Name

pam_systemd — Register user sessions in the systemd control group hierarchy

Synopsis

pam_systemd.so

Description

pam_systemd registers user sessions in the systemd control group hierarchy.

On login, this module ensures the following:

  1. If it does not exist yet, the user runtime directory /var/run/user/$USER is created and its ownership changed to the user that is logging in.

  2. If create-session=1 is set, the $XDG_SESSION_ID environment variable is initialized. If auditing is available and pam_loginuid.so run before this module (which is highly recommended), the variable is initialized from the auditing session id (/proc/self/sessionid). Otherwise an independent session counter is used.

  3. If create-session=1 is set, a new control group /user/$USER/$XDG_SESSION_ID is created and the login process moved into it.

  4. If create-session=0 is set, a new control group /user/$USER/user is created and the login process moved into it.

On logout, this module ensures the following:

  1. If $XDG_SESSION_ID is set and kill-session=1 specified, all remaining processes in the /user/$USER/$XDG_SESSION_ID control group are killed and the control group is removed.

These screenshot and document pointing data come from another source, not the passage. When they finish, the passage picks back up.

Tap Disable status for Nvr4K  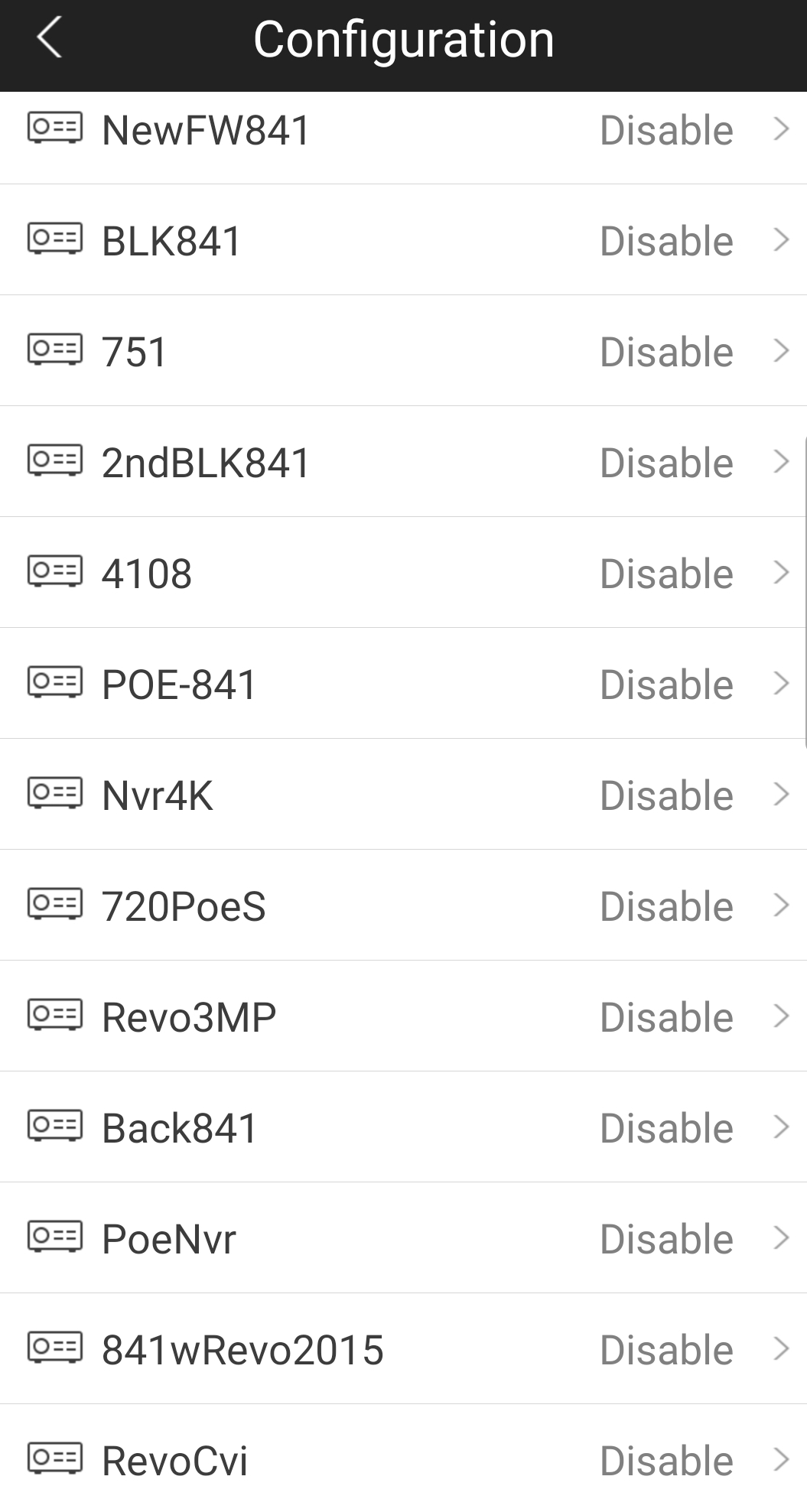click(666, 795)
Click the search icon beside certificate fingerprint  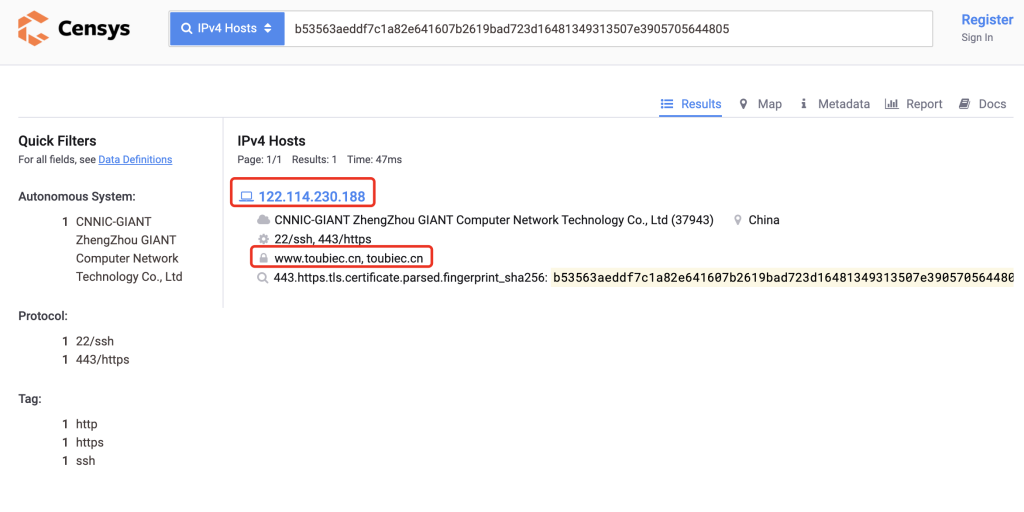tap(264, 277)
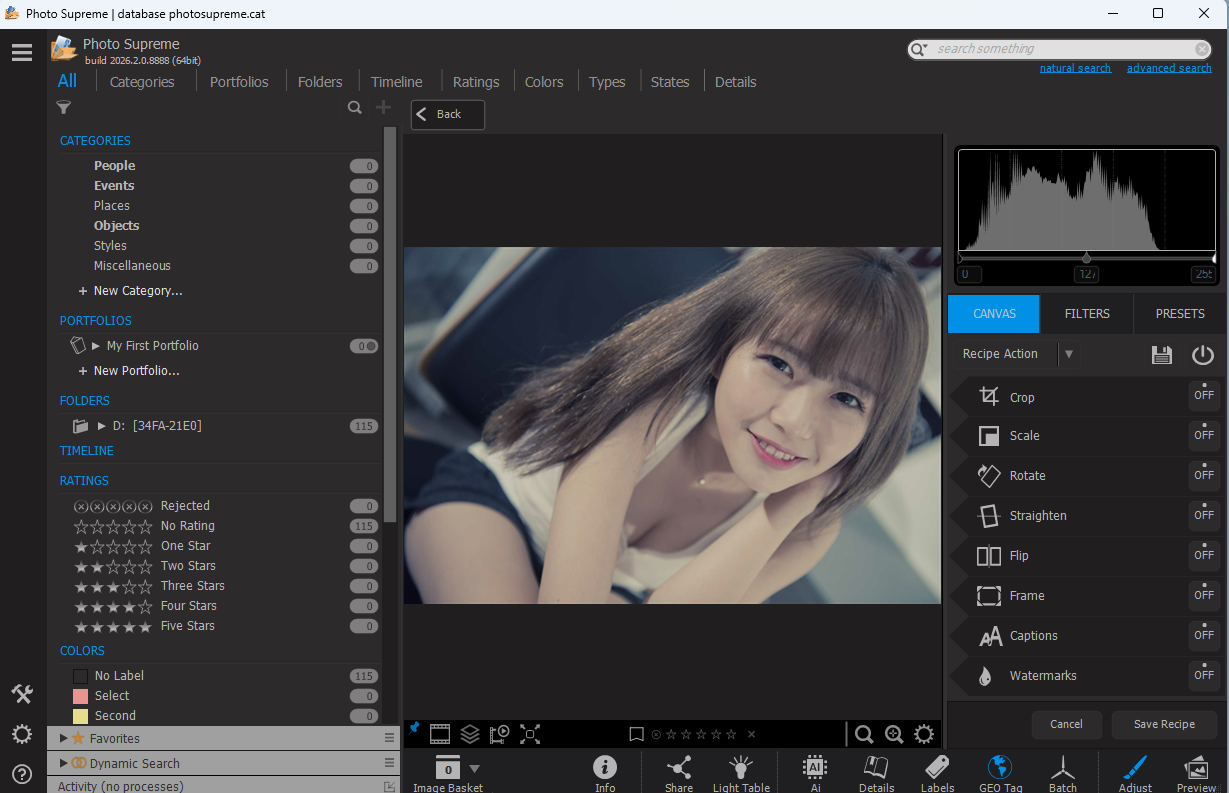Screen dimensions: 1229x793
Task: Select the Second yellow color label swatch
Action: coord(81,716)
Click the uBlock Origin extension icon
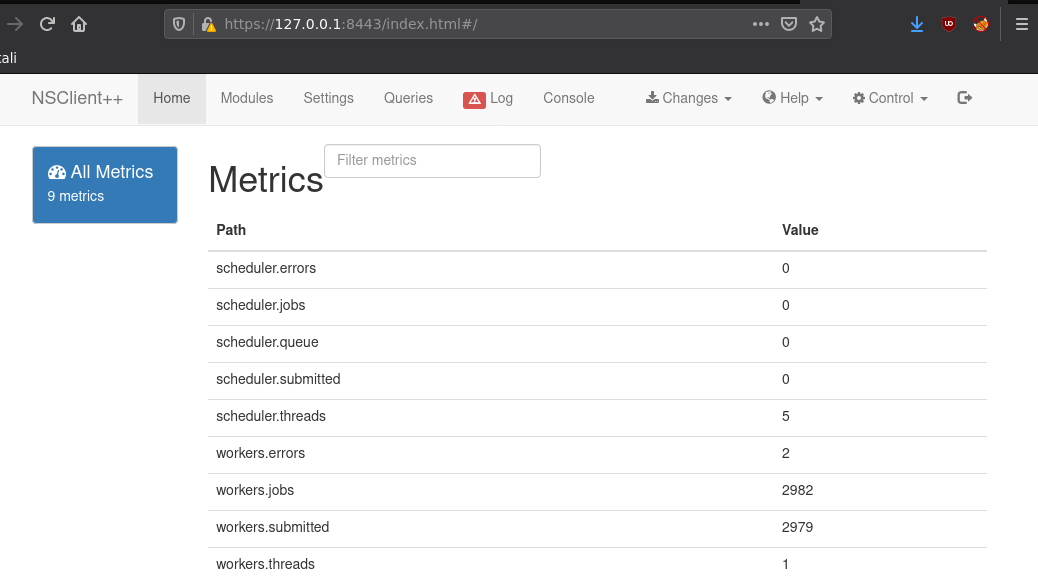Viewport: 1038px width, 579px height. pos(948,24)
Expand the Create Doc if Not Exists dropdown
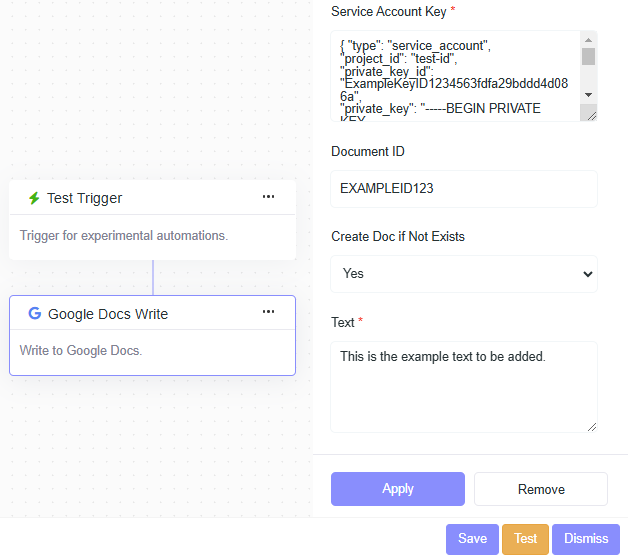This screenshot has width=628, height=559. tap(464, 273)
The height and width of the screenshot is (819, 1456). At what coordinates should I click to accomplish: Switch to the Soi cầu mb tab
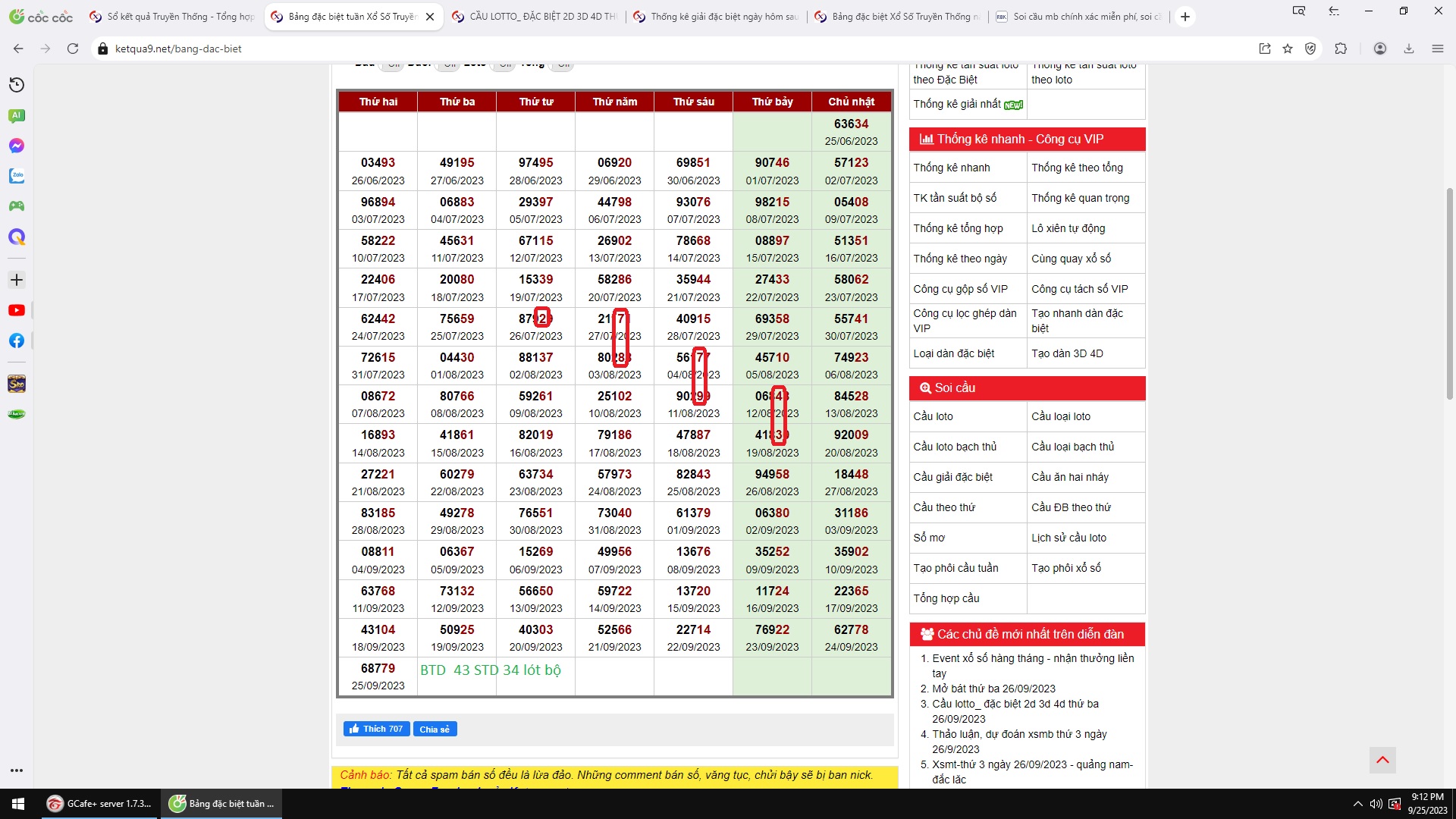1078,17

  2. If $XDG_SESSION_ID is set and kill-session=0 specified, all remaining processes in the /user/$USER/$XDG_SESSION_ID control group are migrated to /user/$USER/user and the original control group is removed.

  3. If kill-user=1 is specified, and no other user session control group remains, except /user/$USER/user, all remaining processes in the /user/$USER hierarchy are killed and the control group is removed.

  4. If kill-user=0 is specified, and no process remains in the /user/$USER hierarchy the control group is removed.

  5. If the /user/$USER control group was removed the $XDG_RUNTIME_DIR directory and all its contents are removed, too.

If the system was not booted up with systemd as init system, this module does nothing and immediately returns PAM_SUCCESS.